Gaza: Babies

(asked on 4th March 2024) - View Source

Question to the Foreign, Commonwealth & Development Office:

To ask the Minister of State, Foreign, Commonwealth and Development Office, with reference to the statement by UNICEF of 3 March 2024, what assessment he has made of the implications for his Department's policies of reports that infants in Gaza are dying from (a) dehydration and (b) malnutrition.


Answered by
Andrew Mitchell Portrait
Andrew Mitchell
Minister of State (Foreign, Commonwealth and Development Office) (Minister for Development)
This question was answered on 12th March 2024

We are directly funding UNICEF and the Red Cross to provide vital support for children's health in Gaza and the Occupied Palestinian Territories, including mental health services, medical care, essential supplies, food security, nutrition, clean water, shelter and other humanitarian assistance. For UNICEF specifically, we have provided targeted support for children through a £5.75 million contribution, part of our wider £60 million humanitarian uplift. This is supporting their work to assist over 5,800 children with severe malnourishment. The UK has also supported the United Nations World Food Programme to deliver a new humanitarian land corridor from Jordan into Gaza. 750 tonnes of life-saving food aid arrived in the first delivery in December and there have been numerous deliveries since.

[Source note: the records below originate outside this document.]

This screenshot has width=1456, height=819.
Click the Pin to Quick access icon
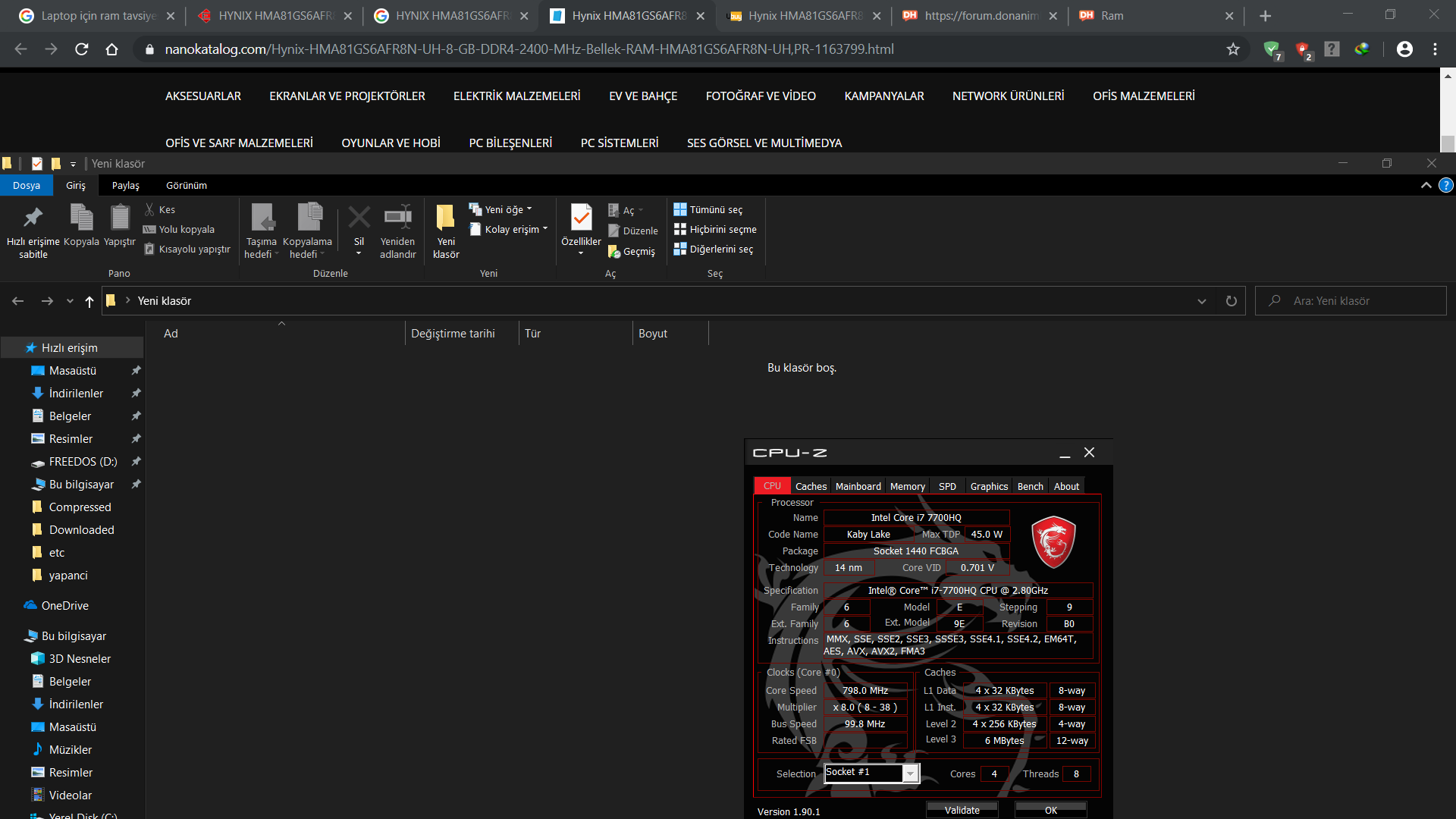coord(33,218)
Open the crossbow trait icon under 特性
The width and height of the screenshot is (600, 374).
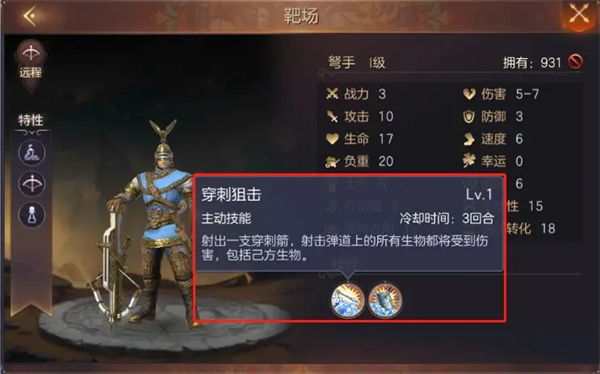[x=32, y=184]

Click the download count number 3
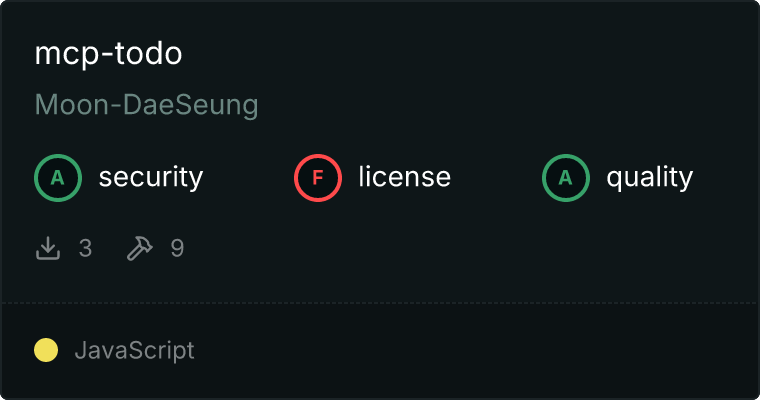[85, 248]
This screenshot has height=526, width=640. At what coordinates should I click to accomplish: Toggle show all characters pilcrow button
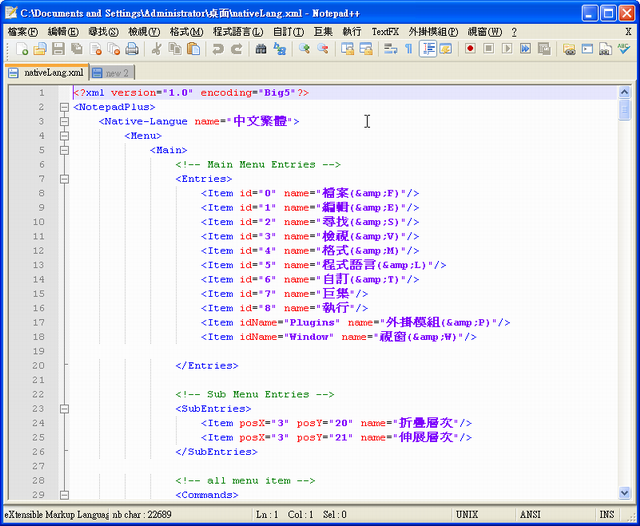tap(408, 49)
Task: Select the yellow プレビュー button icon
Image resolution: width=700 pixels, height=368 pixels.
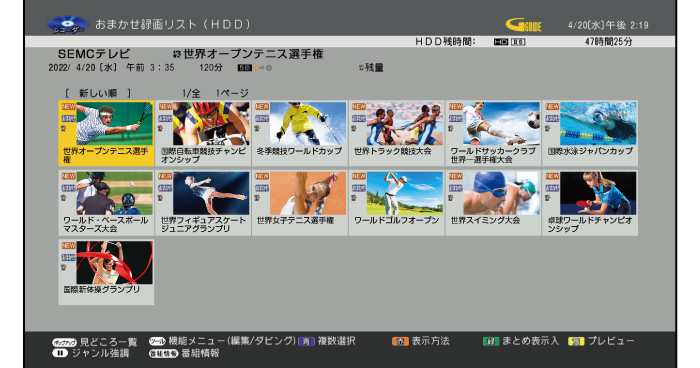Action: [x=576, y=342]
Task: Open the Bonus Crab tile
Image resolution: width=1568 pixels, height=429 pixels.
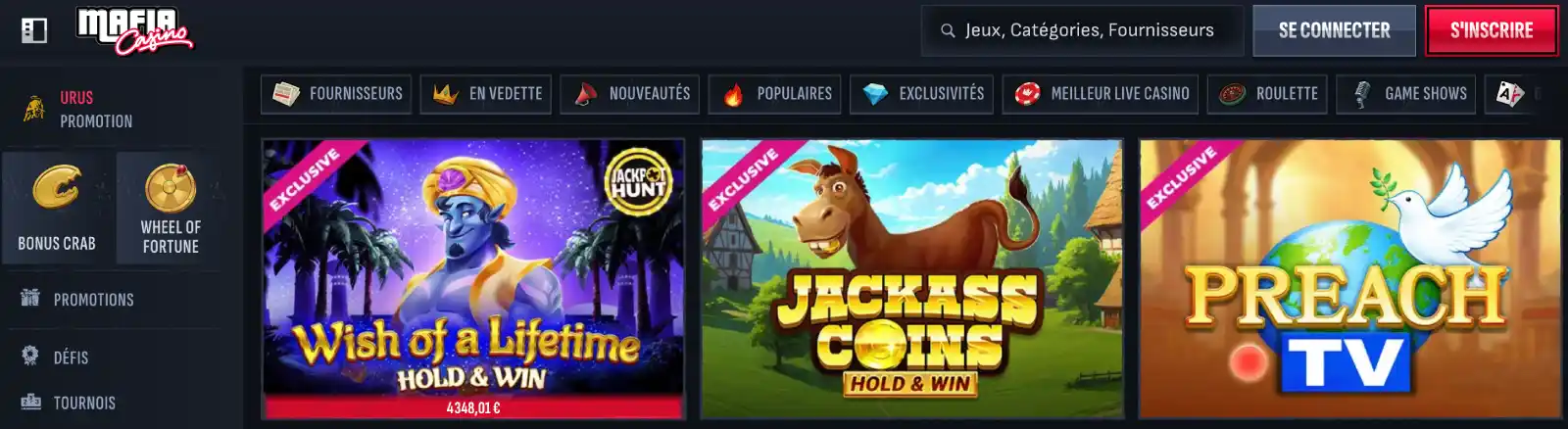Action: click(x=57, y=208)
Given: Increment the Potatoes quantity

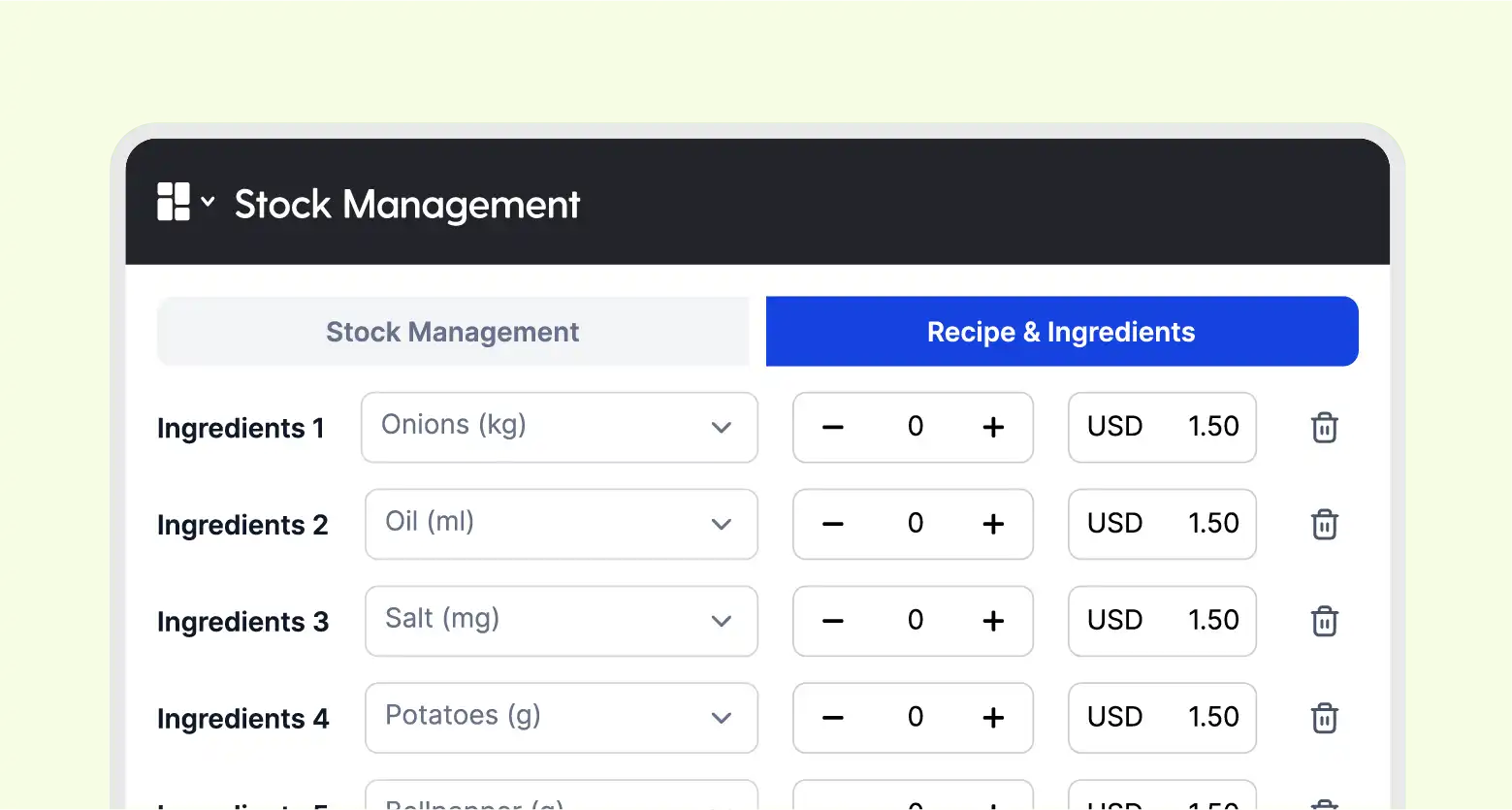Looking at the screenshot, I should click(993, 718).
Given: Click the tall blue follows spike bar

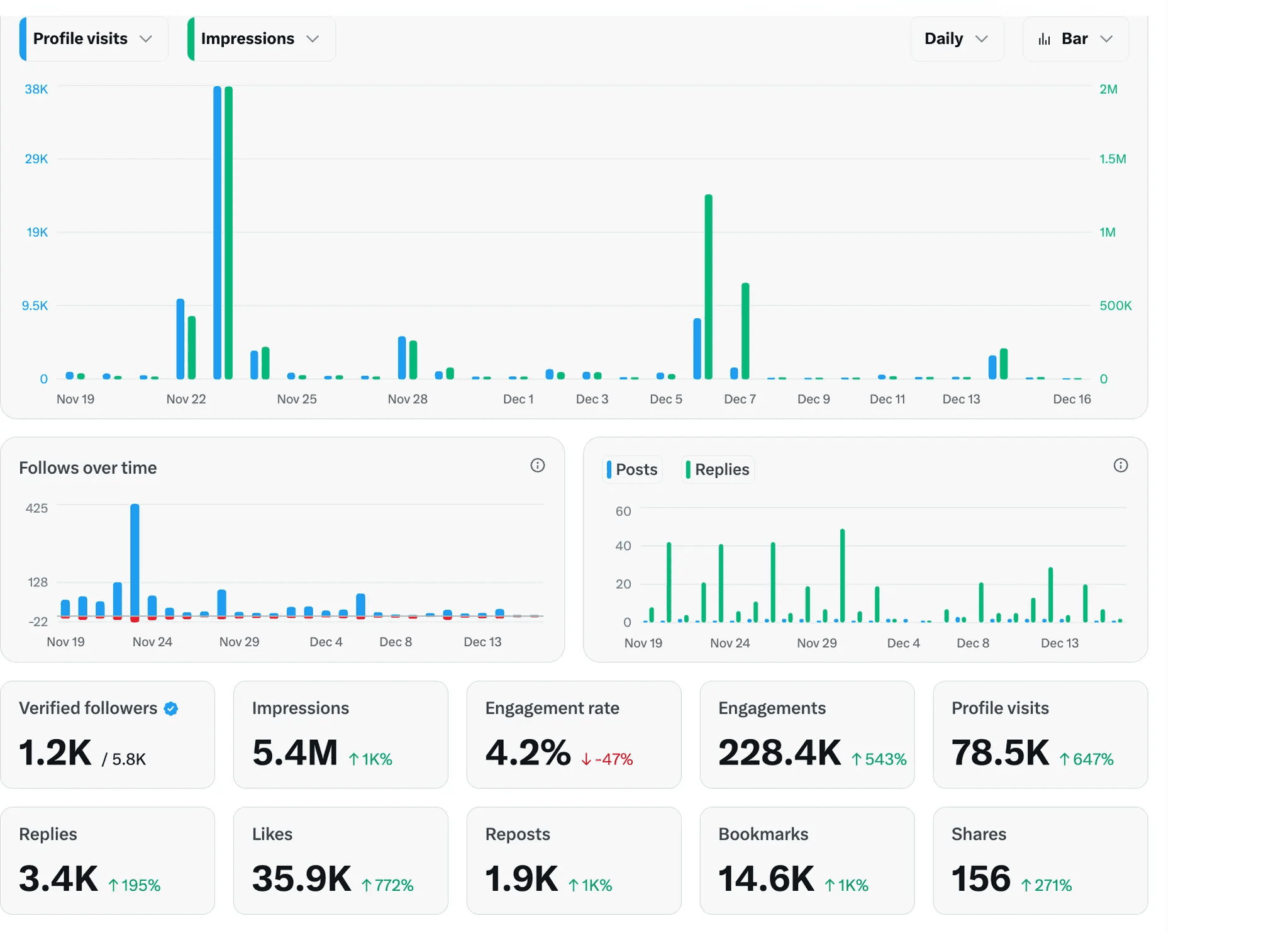Looking at the screenshot, I should click(135, 560).
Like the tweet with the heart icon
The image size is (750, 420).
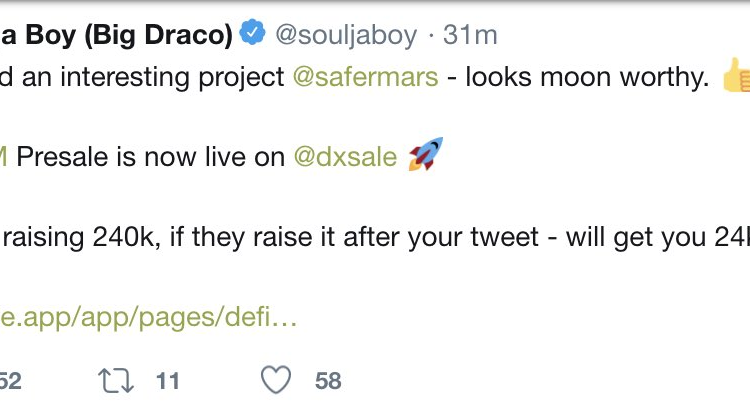tap(275, 380)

Israel must take steps, working with other partners including the UN and Egypt, to significantly increase the flow of aid into Gaza including allowing prolonged humanitarian pauses, opening more routes into Gaza and restoring and sustaining water, fuel and electricity. We have reiterated the need for Israel to open more crossing points into Gaza, for Nitzana and Kerem Shalom to be open for longer, and for Israel to support the UN to distribute aid effectively across the whole of Gaza. We continue to raise this with Israel at the highest levels.